• If your child breaks a baby tooth, treatment is usually pain management in nature, as most broken front baby teeth require no treatment. If the break is severe enough, treatment is either a root canal and crown if the tooth is needed or extraction.


    • If your child falls and there is bleeding, locate the source of the bleeding. A very common injury is the tearing of the small piece of tissue that attaches the upper lip to the gum between the front teeth (maxillary frenulum). Usually the bleeding can be stopped with direct pressure on the outside of the upper lip with a cold compress. If the bleeding is still actively flowing after 15-20 minutes of direct pressure, sutures may be required.


    • If you child’s injury involves dislocation of the baby tooth (subluxation), the risk of damaging the permanent tooth is too great to warrant splinting the baby teeth. The rule of thumb is that unless the dislocation prevents your child from closing down all the way, I do not recommend repositioning the tooth. If the tooth is extremely mobile, I may recommend extraction. An xray may be indicated to check for root fractures, depending on the age of the child.


    • If your child’s injury involves dislocating the baby tooth up into the gum (intrusion), I recommend patience, as these teeth usually drop down on their own. The concern is whether the permanent tooth was damaged during this injury. An xray will not usually be beneficial.
      If your child’s injury involves dislocating a permanent tooth, I must determine how loose the tooth is in order to determine if splinting is the best course of action. Please contact my office immediately if there is noticeable mobility.

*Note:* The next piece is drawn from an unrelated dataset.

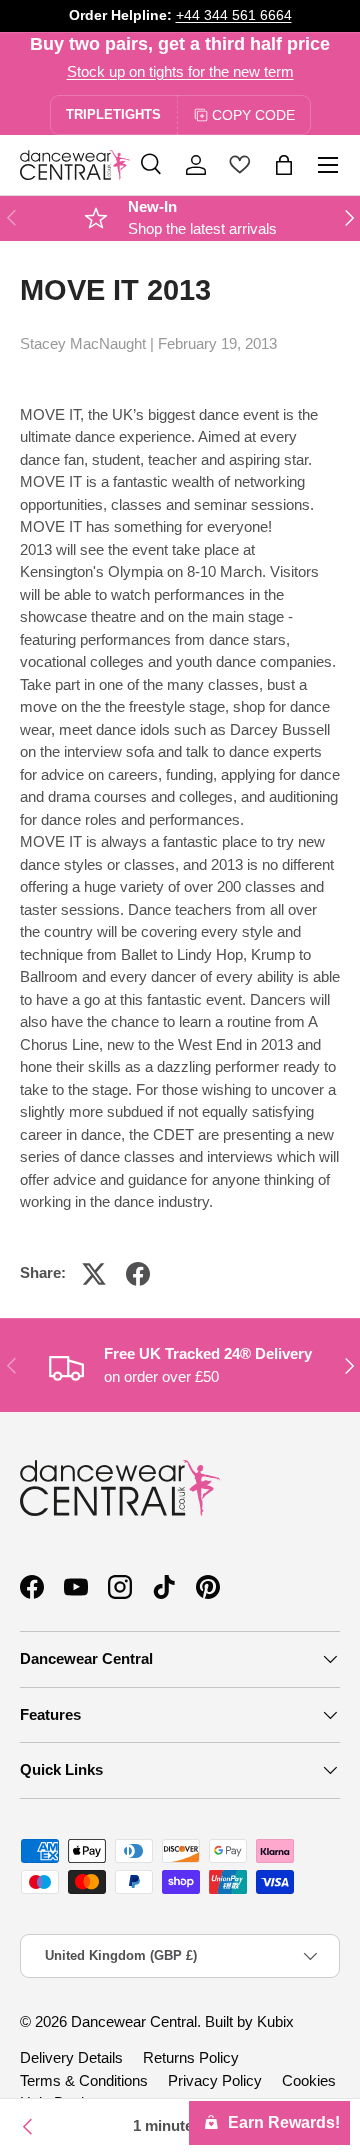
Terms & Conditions (84, 2080)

    • If your child breaks a permanent tooth, try to locate the fragment that has broken off. If you are able to locate it, keep it damp. Many times I can reattach the fragment. If I can not reattach the fragment, I can repair the fracture with a resin material.


    • If your child breaks a permanent tooth, you and I must determine if the fracture involves the nerve. If there is bleeding from the inside of the tooth, your child should be seen as soon as possible. Treatment involves covering the exposed nerve or may involve a root canal. The longer the nerve is exposed to the bacteria in the mouth, the more likely your child will need a root canal.


    • If your child knocks out a baby tooth (avulsion), do not replant it. Stop the bleeding with direct pressure and depending on your child’s age, you may need an xray to confirm the tooth came out in its entirety.


    • If your child knocks out a permanent tooth, time is of the essence. Locate the tooth, touching it only by the crown. DO NOT TOUCH or SCRUB THE ROOT. It must be kept moist in order to allow for replantation. The tooth can be stored and transported in milk or placed in your cheek. Some schools have special liquids for this purpose. Contact my office immediately. If your child in unable to be transported to a dentist or emergency room within a reasonable amount of time (ideally replantation is done within 1 hour of the injury), you may be instructed on how to replant the tooth on site.


  • Once a permanent tooth is replanted, it will be splinted in place and the tooth will require a root canal. I will guide you through the process.